WHAT IS REQUIRED: Copy the entries below word for word, but omit any pictures they contain.

DATA FOR PROCESSING:
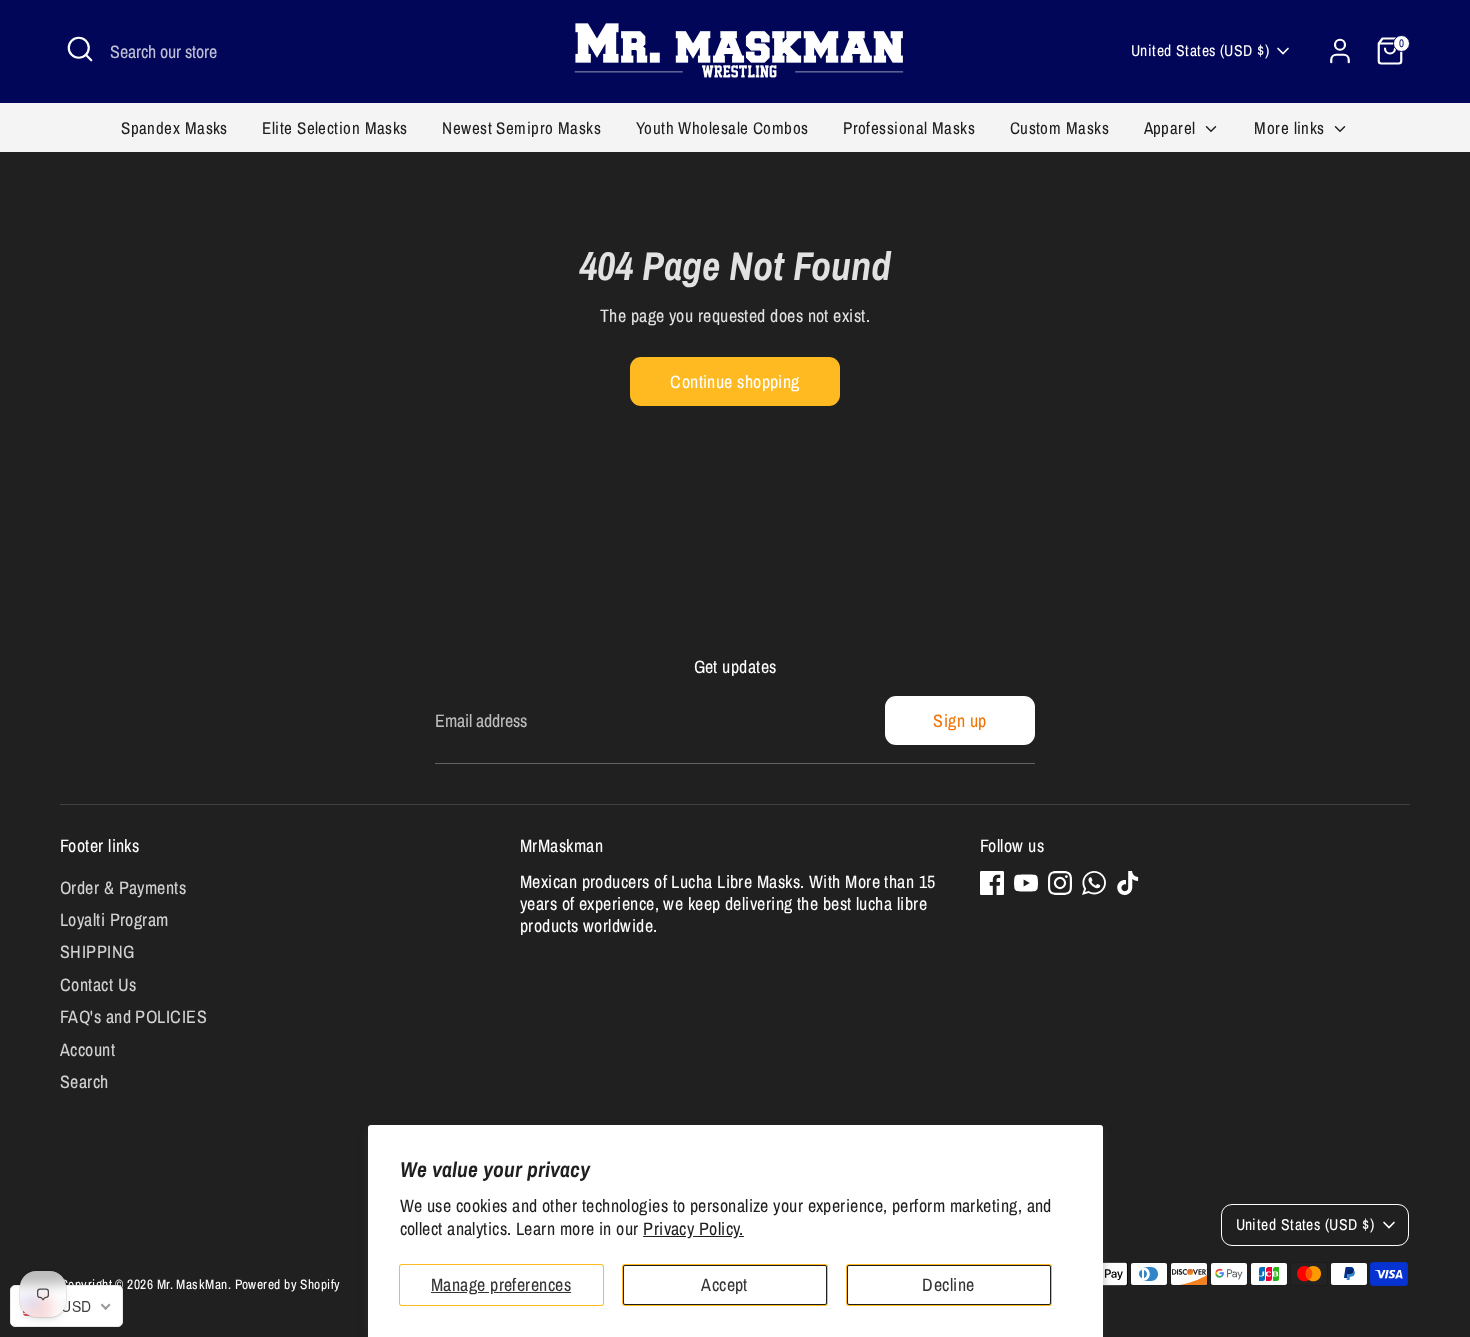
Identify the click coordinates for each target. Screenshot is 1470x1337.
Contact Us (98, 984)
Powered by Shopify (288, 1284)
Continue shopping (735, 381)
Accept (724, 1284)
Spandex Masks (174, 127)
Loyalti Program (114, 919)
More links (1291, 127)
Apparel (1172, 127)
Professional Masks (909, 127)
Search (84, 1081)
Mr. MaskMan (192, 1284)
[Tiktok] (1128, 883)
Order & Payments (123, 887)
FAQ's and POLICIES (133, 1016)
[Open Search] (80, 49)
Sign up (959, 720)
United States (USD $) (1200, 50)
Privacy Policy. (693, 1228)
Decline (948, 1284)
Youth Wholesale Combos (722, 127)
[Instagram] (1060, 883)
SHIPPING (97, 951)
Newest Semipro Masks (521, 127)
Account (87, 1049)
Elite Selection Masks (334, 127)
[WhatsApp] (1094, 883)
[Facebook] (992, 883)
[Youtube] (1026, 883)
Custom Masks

ANSWER SPACE:
Identify the click coordinates for each target. Screenshot is 1470x1337.
Contact Us (98, 984)
Powered by Shopify (288, 1284)
Continue shopping (735, 381)
Accept (724, 1284)
Spandex Masks (174, 127)
Loyalti Program (114, 919)
More links (1291, 127)
Apparel (1172, 127)
Professional Masks (909, 127)
Search (84, 1081)
Mr. MaskMan (192, 1284)
[Tiktok] (1128, 883)
Order & Payments (123, 887)
FAQ's and POLICIES (133, 1016)
[Open Search] (80, 49)
Sign up (959, 720)
United States (USD $) (1200, 50)
Privacy Policy. (693, 1228)
Decline (948, 1284)
Youth Wholesale Combos (722, 127)
[Instagram] (1060, 883)
SHIPPING (97, 951)
Newest Semipro Masks (521, 127)
Account (87, 1049)
Elite Selection Masks (334, 127)
[WhatsApp] (1094, 883)
[Facebook] (992, 883)
[Youtube] (1026, 883)
Custom Masks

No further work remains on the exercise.